Front End Developers – the seamstresses of the web?

I’ve been thinking of myself more and more lately as a craftsperson. I’ve officially taken on the title “front end developer” as opposed to “web designer”, though I still do get the opportunity to design in my current projects.

As a front end developer, the things I take pride in tend to all be matters of how something is achieved, rather than deciding why it exists.

I consider it a good day when I reduce a stylesheet’s size by 40%. I’m proud of how short I can make my JavaScript functions. Watch out for the size of my head on a day when I get a responsive design to scale up gracefully.

So what does that mean? I’m taking pride in my craft. I’m not necessarily making strategic decisions, but I’m making them come to life. I have my own host of criteria of what makes a project successful that most other people will never care about (performance, file size, code tidiness, etc).

What I’m getting at is that my role right now, that of a “front end developer”, is one of craft.

I tried to look at other industries, and thought of the fashion industry (yes, I watch Project Runway – bare with me). Front End Developers are essentially the seamstresses of the web industry. We take a design that someone else (UX, UI designers) has devised, using materials on hand (supplied by back-end developers), and we spin it into an actual artifact (garment :: web site).

[As an aside, to me this answers the raging question of whether or not web designers should be able to code: should a fashion designer be able to sew? I think so.]

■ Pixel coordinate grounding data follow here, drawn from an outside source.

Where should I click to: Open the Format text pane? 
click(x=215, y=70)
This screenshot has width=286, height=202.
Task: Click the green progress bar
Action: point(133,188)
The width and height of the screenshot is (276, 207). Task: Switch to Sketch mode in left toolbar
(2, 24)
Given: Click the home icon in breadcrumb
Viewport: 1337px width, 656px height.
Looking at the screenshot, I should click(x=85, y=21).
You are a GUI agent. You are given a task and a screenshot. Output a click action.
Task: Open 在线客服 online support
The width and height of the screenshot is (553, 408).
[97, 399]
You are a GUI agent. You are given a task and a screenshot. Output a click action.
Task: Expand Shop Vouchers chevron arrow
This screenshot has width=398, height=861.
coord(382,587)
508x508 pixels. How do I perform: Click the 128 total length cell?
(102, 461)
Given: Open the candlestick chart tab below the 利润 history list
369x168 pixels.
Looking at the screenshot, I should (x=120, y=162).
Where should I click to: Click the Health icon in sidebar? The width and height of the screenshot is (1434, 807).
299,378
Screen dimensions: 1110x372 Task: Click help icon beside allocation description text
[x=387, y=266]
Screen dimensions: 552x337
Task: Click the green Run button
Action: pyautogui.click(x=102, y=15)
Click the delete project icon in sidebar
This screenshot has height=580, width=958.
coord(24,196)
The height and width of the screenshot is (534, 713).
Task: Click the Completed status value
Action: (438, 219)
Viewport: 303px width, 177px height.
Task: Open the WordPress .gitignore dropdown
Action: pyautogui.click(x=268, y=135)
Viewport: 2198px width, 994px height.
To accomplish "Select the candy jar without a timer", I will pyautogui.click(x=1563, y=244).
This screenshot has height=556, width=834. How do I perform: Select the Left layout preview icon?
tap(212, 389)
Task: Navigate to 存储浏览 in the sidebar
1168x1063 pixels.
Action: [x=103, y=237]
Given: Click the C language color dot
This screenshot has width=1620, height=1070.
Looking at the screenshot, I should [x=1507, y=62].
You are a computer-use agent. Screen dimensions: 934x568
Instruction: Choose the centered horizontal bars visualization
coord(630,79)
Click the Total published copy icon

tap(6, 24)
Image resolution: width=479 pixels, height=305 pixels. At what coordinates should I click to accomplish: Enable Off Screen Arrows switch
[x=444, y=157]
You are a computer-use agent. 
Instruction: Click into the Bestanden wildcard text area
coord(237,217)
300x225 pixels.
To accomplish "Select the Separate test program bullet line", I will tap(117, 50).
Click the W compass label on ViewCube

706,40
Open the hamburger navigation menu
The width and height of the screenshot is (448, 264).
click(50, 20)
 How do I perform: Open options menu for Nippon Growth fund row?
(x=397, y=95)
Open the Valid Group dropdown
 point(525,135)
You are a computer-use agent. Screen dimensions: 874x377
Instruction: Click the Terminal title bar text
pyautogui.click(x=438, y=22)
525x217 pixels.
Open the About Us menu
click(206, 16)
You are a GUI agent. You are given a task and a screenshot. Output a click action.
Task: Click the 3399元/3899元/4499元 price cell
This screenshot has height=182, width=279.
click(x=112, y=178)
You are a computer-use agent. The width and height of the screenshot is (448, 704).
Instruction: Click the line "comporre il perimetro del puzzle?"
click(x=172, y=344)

So with that realization, we have to recognize the benefits and drawbacks of being a craftsperson: while our skills are sought after, we can be gainfully employed, and usually at good salaries. We can leave jobs easily and pick up at a new job. However, our skill set can be commoditized and automated over time by industry. On a long enough timeline, only the most highly skilled can remain in their craft, and they are appreciated only by aficionado’s.

What does that mean for you (if you are a front end developer)? For now: keep doing what you’re doing. Get better at it – every day. Get a little more efficient – every day. Recognize pitfalls and avoid them from the beginning. Over the long-term – keep learning and crave evolution. You don’t know where you’ll end up.

  • Good analogy. Love of the craft is what separates the pros from fauxs. Of course to keep with your fashion analogy the next step is to control the whole production pipeline which means time to dig in and learn some backend development to make your life a little easier on the front end.

    • Chip Cullen

      Totally – I’ve gotten to know more about some back end stuff, and it totally does help on the front end. The delicate balance you have to maintain though, is taking the time to learn new stuff while keeping up to date on your core skill set. Lately, it seems like just keeping up with Front End best practices is a full time job.

      • The good news is everything your learning today will be obsolete in 5 years. Don’t fret over it too much or you’ll wind up in the dustbin with spacer gifs and image slicing.

        • Chip Cullen

          You mean we’re not supposed to use spacer gifs anymore? When did that happen?